■ **About this task**
Skip every picture, and output exactly the lines starting at the one with "Where should I" and running through the last line of the material below.

■ **Data in this exercise**
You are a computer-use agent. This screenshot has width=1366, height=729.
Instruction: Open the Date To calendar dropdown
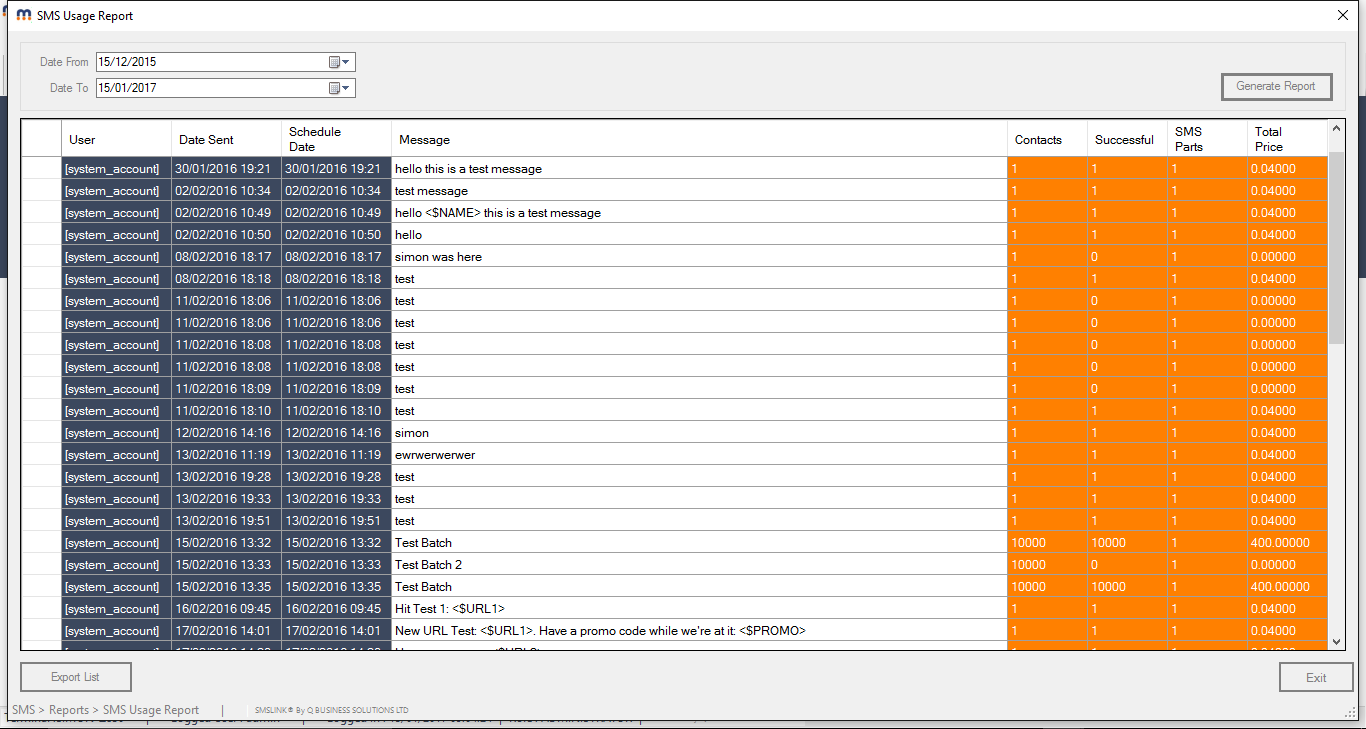pyautogui.click(x=340, y=88)
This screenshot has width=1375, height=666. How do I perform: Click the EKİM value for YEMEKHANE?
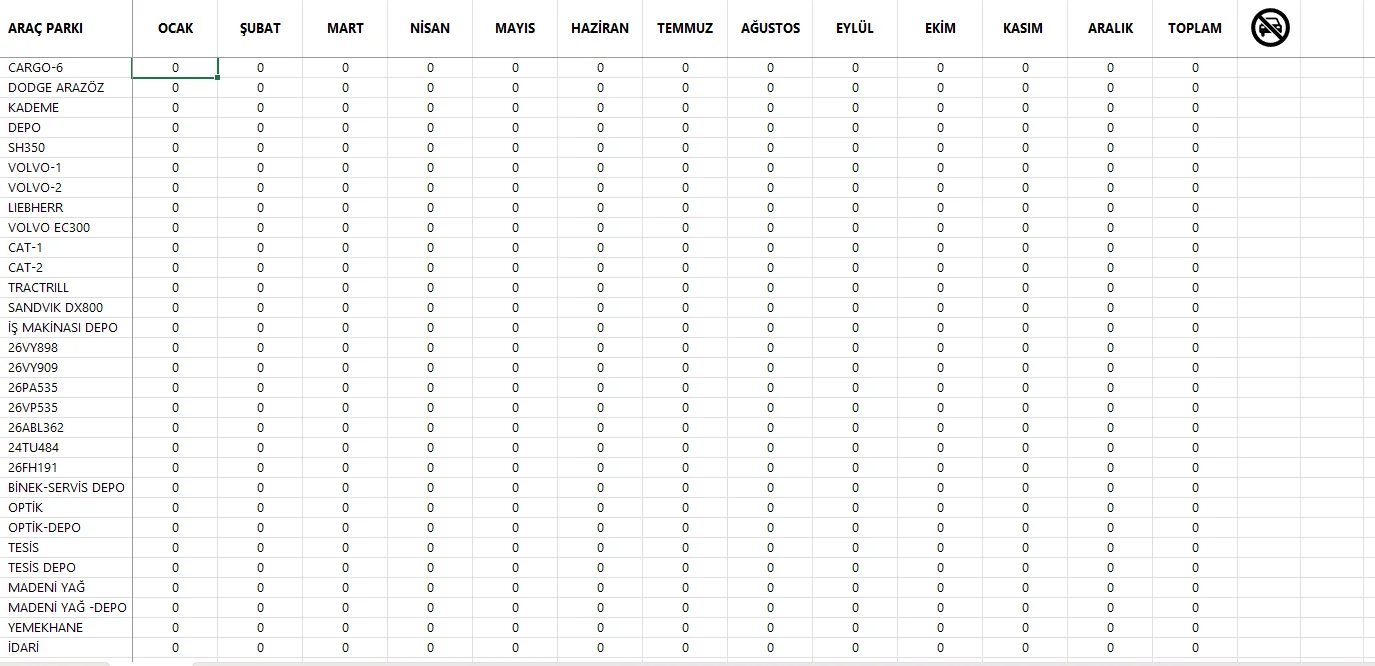[941, 628]
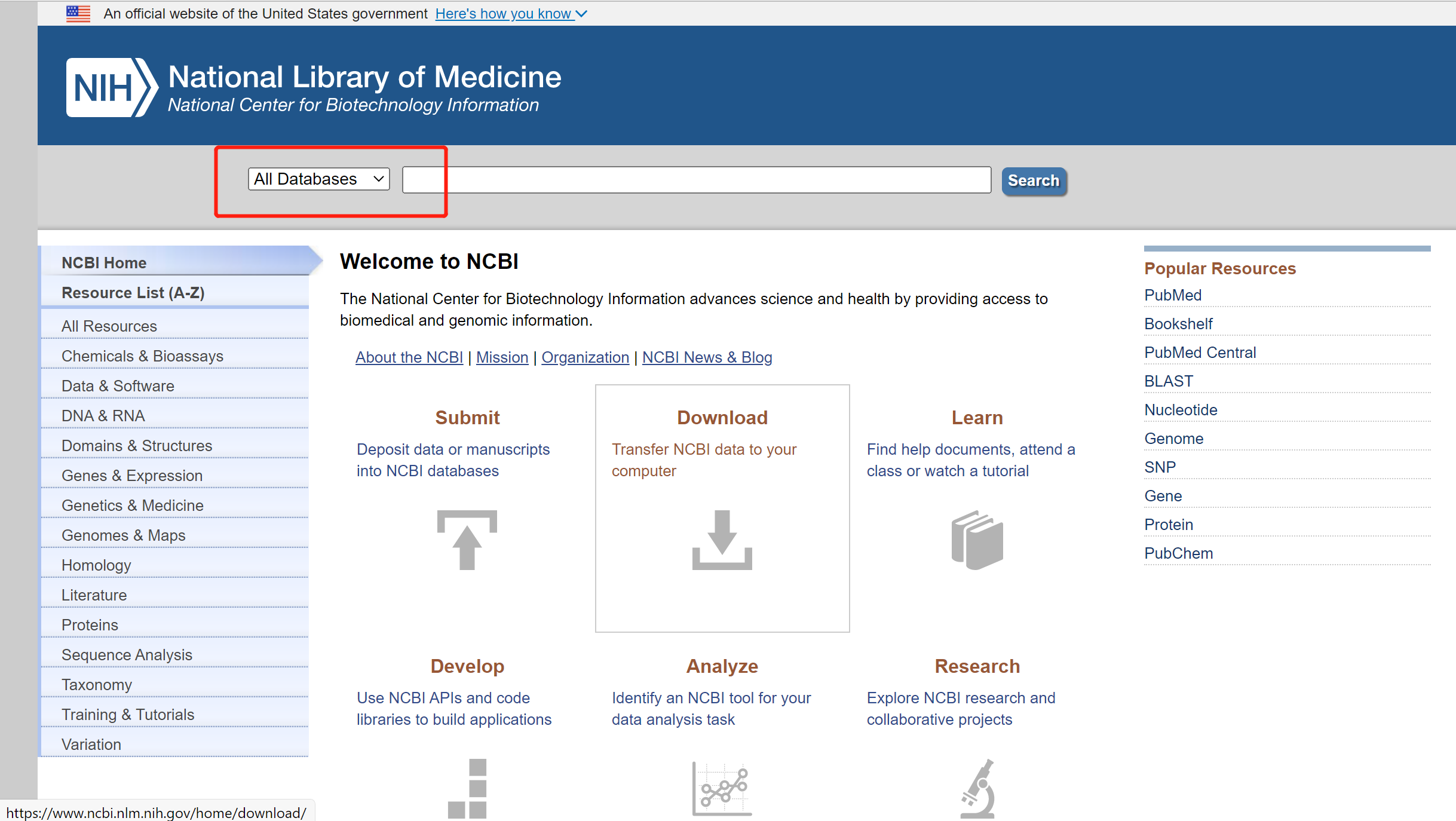Follow the NCBI News & Blog link
Image resolution: width=1456 pixels, height=821 pixels.
point(707,357)
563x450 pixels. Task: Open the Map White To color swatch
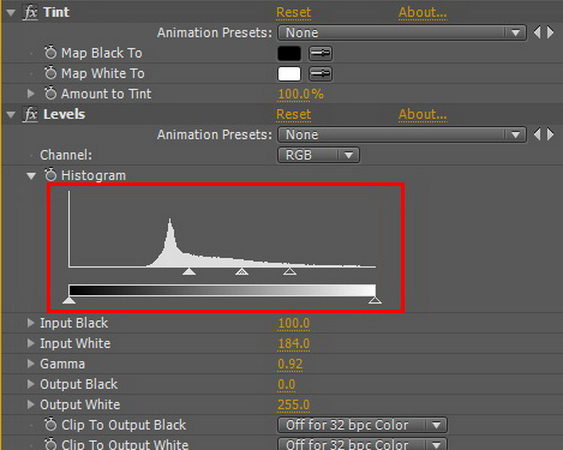pos(289,74)
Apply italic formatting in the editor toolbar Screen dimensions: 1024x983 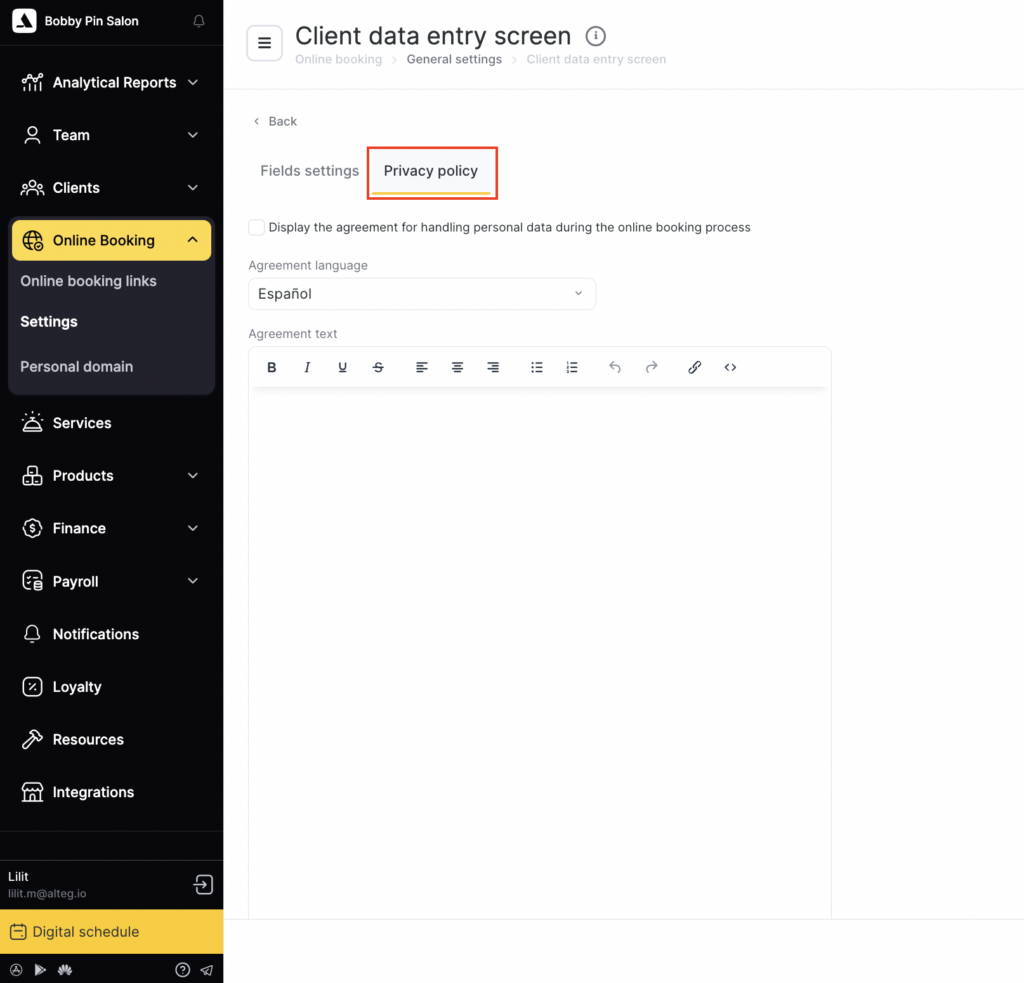point(307,368)
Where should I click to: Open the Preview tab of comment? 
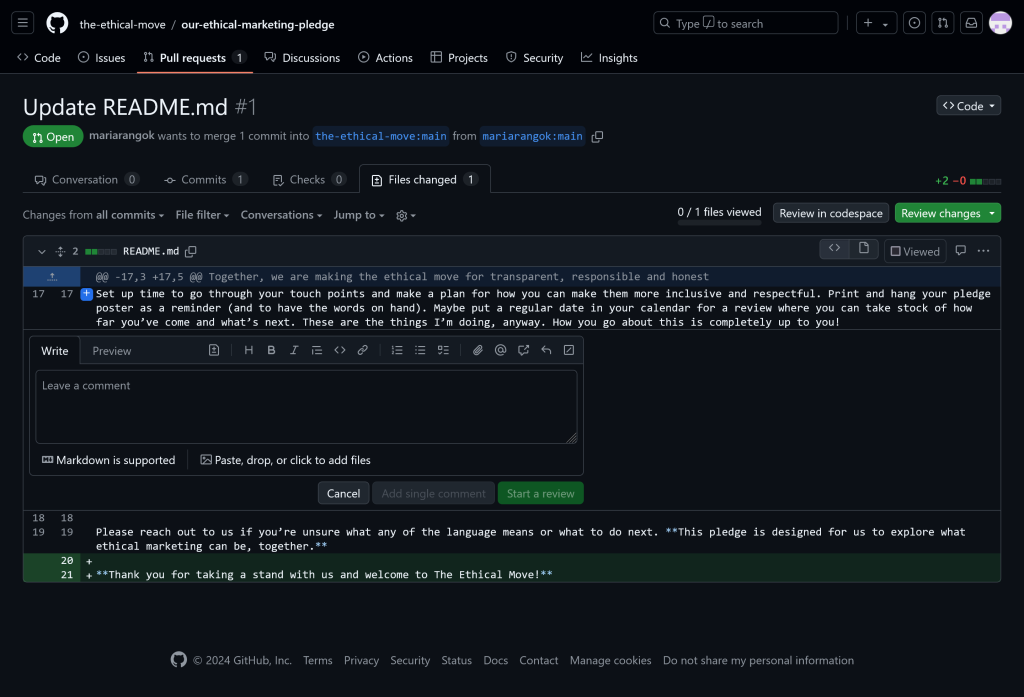point(112,351)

■ **Exercise response**
Where should I click to: Open the Preview tab of comment? 
point(112,351)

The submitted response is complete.